Items listed in a dataset.
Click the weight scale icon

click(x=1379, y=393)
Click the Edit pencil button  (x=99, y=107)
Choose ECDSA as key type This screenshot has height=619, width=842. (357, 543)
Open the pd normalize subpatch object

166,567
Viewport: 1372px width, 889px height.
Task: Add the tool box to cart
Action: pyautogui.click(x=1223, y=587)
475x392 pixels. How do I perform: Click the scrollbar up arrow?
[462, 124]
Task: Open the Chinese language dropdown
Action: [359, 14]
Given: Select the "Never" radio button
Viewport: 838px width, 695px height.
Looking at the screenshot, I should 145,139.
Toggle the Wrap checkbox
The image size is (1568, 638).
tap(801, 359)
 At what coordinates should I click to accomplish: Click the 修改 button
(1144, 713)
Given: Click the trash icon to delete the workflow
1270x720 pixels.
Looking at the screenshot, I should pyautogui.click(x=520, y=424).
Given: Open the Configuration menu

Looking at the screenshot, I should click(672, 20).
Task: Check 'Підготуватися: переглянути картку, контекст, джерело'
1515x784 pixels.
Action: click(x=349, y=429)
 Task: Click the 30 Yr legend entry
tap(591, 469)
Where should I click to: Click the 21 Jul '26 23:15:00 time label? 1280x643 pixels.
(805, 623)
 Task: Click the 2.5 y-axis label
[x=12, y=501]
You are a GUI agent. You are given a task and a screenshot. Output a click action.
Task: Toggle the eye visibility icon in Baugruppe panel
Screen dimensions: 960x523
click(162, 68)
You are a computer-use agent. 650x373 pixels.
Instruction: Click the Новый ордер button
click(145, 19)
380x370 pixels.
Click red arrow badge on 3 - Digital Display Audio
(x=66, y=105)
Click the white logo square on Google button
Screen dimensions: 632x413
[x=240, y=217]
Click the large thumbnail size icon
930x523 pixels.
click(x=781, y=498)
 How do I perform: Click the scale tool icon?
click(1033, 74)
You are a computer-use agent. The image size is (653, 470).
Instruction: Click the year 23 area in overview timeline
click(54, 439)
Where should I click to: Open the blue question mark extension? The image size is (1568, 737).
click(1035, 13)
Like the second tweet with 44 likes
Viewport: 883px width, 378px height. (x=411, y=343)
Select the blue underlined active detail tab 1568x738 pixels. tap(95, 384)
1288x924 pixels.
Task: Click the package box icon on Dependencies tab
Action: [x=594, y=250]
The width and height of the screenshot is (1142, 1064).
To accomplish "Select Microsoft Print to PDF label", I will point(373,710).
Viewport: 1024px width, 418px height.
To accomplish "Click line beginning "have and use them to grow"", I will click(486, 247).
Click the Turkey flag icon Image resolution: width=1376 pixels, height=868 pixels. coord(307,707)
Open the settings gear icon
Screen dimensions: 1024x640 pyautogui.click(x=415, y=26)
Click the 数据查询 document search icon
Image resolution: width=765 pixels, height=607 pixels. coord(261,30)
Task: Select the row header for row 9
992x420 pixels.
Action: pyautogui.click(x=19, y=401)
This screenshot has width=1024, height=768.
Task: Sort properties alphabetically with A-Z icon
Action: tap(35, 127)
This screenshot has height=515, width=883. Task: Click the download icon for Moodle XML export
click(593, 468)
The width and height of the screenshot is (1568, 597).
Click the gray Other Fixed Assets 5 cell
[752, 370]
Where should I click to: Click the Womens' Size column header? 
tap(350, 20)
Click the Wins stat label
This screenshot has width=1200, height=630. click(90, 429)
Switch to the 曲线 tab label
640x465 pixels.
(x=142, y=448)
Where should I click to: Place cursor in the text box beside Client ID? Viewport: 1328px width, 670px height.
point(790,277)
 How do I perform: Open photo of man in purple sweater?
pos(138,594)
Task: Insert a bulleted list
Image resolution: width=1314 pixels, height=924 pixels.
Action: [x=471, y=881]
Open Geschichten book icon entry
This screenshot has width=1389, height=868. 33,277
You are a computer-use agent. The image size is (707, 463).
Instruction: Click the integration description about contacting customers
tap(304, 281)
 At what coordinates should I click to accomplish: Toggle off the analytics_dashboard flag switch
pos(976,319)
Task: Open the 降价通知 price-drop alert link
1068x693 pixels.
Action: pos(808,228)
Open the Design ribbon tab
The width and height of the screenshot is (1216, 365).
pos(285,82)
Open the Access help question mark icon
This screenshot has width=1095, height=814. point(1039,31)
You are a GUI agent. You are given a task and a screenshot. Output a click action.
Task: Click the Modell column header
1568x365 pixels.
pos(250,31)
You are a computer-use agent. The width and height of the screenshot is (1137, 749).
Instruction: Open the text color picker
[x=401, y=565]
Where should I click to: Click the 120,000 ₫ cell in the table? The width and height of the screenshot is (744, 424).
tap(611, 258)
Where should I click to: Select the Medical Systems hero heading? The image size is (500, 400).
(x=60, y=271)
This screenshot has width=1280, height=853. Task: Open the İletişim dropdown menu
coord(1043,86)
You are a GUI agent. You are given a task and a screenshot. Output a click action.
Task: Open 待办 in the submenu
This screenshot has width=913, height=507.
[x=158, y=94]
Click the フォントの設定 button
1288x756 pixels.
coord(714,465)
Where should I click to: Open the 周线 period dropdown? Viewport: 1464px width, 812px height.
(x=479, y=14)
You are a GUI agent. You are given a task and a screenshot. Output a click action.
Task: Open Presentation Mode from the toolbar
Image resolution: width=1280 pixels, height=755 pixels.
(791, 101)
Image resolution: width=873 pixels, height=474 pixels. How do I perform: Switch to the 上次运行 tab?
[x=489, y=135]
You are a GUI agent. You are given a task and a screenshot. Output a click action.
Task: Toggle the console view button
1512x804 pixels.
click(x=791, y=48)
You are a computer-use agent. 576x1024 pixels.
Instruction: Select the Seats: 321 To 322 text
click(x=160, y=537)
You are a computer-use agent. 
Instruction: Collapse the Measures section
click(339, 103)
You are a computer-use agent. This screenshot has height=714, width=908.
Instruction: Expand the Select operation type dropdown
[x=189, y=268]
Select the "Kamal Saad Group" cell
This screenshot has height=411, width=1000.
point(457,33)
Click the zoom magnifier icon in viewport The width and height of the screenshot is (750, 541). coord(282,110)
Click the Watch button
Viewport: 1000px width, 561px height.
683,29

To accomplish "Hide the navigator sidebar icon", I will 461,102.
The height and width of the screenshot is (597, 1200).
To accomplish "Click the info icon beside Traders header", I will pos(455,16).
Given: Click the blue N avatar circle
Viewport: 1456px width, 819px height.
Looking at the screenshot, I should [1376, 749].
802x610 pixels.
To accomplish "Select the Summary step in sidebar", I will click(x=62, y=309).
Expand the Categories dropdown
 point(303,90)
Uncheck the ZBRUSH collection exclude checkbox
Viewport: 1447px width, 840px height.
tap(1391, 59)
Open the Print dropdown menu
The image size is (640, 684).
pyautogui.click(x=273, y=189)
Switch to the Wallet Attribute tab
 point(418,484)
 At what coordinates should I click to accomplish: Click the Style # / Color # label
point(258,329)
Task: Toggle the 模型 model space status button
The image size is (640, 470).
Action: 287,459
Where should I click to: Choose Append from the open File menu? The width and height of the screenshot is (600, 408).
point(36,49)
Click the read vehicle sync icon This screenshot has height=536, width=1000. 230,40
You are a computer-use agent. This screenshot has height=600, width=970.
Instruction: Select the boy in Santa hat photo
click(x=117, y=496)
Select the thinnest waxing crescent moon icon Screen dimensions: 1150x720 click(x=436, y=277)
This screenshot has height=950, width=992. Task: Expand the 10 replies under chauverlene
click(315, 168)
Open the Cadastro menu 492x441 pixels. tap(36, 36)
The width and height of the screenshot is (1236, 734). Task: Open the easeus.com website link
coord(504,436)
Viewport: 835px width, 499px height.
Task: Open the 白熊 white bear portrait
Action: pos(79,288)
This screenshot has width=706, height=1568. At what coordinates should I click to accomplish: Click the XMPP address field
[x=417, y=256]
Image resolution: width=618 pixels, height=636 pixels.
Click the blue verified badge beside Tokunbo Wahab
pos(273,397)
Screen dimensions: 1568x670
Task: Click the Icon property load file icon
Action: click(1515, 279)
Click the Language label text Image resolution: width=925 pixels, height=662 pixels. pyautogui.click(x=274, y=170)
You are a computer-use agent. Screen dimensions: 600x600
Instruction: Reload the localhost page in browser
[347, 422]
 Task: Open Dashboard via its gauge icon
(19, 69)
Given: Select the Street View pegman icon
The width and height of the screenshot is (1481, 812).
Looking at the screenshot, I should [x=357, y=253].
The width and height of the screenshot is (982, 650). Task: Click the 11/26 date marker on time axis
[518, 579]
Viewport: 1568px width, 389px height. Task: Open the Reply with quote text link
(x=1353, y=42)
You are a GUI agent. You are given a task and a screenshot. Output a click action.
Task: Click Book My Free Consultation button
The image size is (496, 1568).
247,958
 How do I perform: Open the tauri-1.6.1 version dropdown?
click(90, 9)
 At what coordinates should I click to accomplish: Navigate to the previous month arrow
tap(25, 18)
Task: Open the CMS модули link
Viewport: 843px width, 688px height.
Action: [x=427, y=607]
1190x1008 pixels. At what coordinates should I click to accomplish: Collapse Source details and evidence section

WHAT YOU ARE ASKED TO DO. Whenever the word "sidebar" shows up in a line of the entries, copy that line.

SOLUTION TO THIS TASK.
To accomplish "Hide the navigator sidebar icon", I will 461,102.
To accomplish "Select the Summary step in sidebar", I will click(x=62, y=309).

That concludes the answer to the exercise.